[Stated goal] Rewrite every entry below as one numbered list, leaving out any blank lines.

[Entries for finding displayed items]
● ● ● ● ● ● ●

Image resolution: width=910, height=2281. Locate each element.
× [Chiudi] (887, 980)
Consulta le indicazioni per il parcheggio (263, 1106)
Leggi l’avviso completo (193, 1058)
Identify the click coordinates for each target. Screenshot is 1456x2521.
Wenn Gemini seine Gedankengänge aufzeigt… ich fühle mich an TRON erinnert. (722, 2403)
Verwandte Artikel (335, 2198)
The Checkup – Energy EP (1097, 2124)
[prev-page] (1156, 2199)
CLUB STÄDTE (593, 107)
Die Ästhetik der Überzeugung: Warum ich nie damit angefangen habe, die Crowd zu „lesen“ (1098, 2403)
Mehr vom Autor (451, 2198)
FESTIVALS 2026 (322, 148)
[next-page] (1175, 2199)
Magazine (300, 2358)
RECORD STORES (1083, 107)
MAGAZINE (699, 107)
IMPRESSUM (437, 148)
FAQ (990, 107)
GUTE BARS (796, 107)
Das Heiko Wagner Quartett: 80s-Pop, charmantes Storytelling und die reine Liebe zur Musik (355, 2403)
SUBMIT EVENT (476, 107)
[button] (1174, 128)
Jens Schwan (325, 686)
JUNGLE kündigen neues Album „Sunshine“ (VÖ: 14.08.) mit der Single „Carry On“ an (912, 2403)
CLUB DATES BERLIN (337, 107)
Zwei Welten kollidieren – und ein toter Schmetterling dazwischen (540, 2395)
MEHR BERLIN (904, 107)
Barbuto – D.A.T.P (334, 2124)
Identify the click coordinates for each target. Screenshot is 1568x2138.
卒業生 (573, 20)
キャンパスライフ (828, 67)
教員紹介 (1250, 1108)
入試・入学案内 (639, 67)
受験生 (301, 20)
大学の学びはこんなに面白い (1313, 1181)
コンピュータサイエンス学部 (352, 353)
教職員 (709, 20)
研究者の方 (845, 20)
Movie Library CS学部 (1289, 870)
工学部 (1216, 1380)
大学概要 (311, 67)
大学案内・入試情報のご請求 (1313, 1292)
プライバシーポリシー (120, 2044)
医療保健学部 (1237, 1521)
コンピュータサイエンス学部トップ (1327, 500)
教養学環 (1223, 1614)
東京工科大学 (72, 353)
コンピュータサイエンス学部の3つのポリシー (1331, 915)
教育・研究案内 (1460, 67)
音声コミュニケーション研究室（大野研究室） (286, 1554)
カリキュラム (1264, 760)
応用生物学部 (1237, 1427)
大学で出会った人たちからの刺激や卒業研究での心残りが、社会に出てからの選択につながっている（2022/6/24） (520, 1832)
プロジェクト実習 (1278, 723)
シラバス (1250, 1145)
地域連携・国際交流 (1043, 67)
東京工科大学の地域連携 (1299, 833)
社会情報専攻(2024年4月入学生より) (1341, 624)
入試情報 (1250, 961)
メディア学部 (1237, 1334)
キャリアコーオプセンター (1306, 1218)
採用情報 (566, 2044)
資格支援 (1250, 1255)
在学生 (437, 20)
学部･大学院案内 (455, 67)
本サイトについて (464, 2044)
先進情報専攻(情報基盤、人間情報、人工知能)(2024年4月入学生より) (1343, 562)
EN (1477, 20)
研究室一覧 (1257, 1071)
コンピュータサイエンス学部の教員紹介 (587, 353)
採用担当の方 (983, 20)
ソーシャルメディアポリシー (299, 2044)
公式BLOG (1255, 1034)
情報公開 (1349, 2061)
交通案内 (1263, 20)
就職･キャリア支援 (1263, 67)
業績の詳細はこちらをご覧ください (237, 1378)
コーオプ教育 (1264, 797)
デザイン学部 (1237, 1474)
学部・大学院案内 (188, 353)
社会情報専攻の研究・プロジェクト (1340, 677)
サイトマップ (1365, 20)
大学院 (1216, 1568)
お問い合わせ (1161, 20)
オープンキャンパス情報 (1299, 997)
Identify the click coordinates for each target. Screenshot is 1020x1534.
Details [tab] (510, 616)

● ● ● ● ● ● ●

[Solution for this exercise]
1. Image resolution: width=910, height=2281. Locate each element.
2. × [Chiudi] (887, 980)
3. Consulta le indicazioni per il parcheggio (263, 1106)
4. Leggi l’avviso completo (193, 1058)
5. Identify the click coordinates for each target. Screenshot is 1456x2521.
6. Wenn Gemini seine Gedankengänge aufzeigt… ich fühle mich an TRON erinnert. (722, 2403)
7. Verwandte Artikel (335, 2198)
8. The Checkup – Energy EP (1097, 2124)
9. [prev-page] (1156, 2199)
10. CLUB STÄDTE (593, 107)
11. Die Ästhetik der Überzeugung: Warum ich nie damit angefangen habe, die Crowd zu „lesen“ (1098, 2403)
12. Mehr vom Autor (451, 2198)
13. FESTIVALS 2026 (322, 148)
14. [next-page] (1175, 2199)
15. Magazine (300, 2358)
16. RECORD STORES (1083, 107)
17. MAGAZINE (699, 107)
18. IMPRESSUM (437, 148)
19. FAQ (990, 107)
20. GUTE BARS (796, 107)
21. Das Heiko Wagner Quartett: 80s-Pop, charmantes Storytelling und die reine Liebe zur Musik (355, 2403)
22. SUBMIT EVENT (476, 107)
23. [button] (1174, 128)
24. Jens Schwan (325, 686)
25. JUNGLE kündigen neues Album „Sunshine“ (VÖ: 14.08.) mit der Single „Carry On“ an (912, 2403)
26. CLUB DATES BERLIN (337, 107)
27. Zwei Welten kollidieren – und ein toter Schmetterling dazwischen (540, 2395)
28. MEHR BERLIN (904, 107)
29. Barbuto – D.A.T.P (334, 2124)
30. Identify the click coordinates for each target. Screenshot is 1568x2138.
31. 卒業生 (573, 20)
32. キャンパスライフ (828, 67)
33. 教員紹介 (1250, 1108)
34. 入試・入学案内 (639, 67)
35. 受験生 (301, 20)
36. 大学の学びはこんなに面白い (1313, 1181)
37. コンピュータサイエンス学部 (352, 353)
38. 教職員 (709, 20)
39. 研究者の方 (845, 20)
40. Movie Library CS学部 (1289, 870)
41. 工学部 (1216, 1380)
42. 大学概要 (311, 67)
43. 大学案内・入試情報のご請求 (1313, 1292)
44. プライバシーポリシー (120, 2044)
45. 医療保健学部 (1237, 1521)
46. コンピュータサイエンス学部トップ (1327, 500)
47. 教養学環 (1223, 1614)
48. 東京工科大学 (72, 353)
49. コンピュータサイエンス学部の3つのポリシー (1331, 915)
50. 教育・研究案内 (1460, 67)
51. 音声コミュニケーション研究室（大野研究室） (286, 1554)
52. カリキュラム (1264, 760)
53. 応用生物学部 (1237, 1427)
54. 大学で出会った人たちからの刺激や卒業研究での心残りが、社会に出てからの選択につながっている（2022/6/24） (520, 1832)
55. プロジェクト実習 (1278, 723)
56. シラバス (1250, 1145)
57. 地域連携・国際交流 (1043, 67)
58. 東京工科大学の地域連携 (1299, 833)
59. 社会情報専攻(2024年4月入学生より) (1341, 624)
60. 入試情報 (1250, 961)
61. メディア学部 (1237, 1334)
62. キャリアコーオプセンター (1306, 1218)
63. 採用情報 (566, 2044)
64. 資格支援 (1250, 1255)
65. 在学生 (437, 20)
66. 学部･大学院案内 (455, 67)
67. 本サイトについて (464, 2044)
68. 先進情報専攻(情報基盤、人間情報、人工知能)(2024年4月入学生より) (1343, 562)
69. EN (1477, 20)
70. 研究室一覧 (1257, 1071)
71. コンピュータサイエンス学部の教員紹介 (587, 353)
72. 採用担当の方 (983, 20)
73. ソーシャルメディアポリシー (299, 2044)
74. 公式BLOG (1255, 1034)
75. 情報公開 (1349, 2061)
76. 交通案内 (1263, 20)
77. 就職･キャリア支援 (1263, 67)
78. 業績の詳細はこちらをご覧ください (237, 1378)
79. コーオプ教育 (1264, 797)
80. デザイン学部 (1237, 1474)
81. 学部・大学院案内 (188, 353)
82. 社会情報専攻の研究・プロジェクト (1340, 677)
83. サイトマップ (1365, 20)
84. 大学院 (1216, 1568)
85. お問い合わせ (1161, 20)
86. オープンキャンパス情報 (1299, 997)
87. Identify the click coordinates for each target. Screenshot is 1020x1534.
88. Details [tab] (510, 616)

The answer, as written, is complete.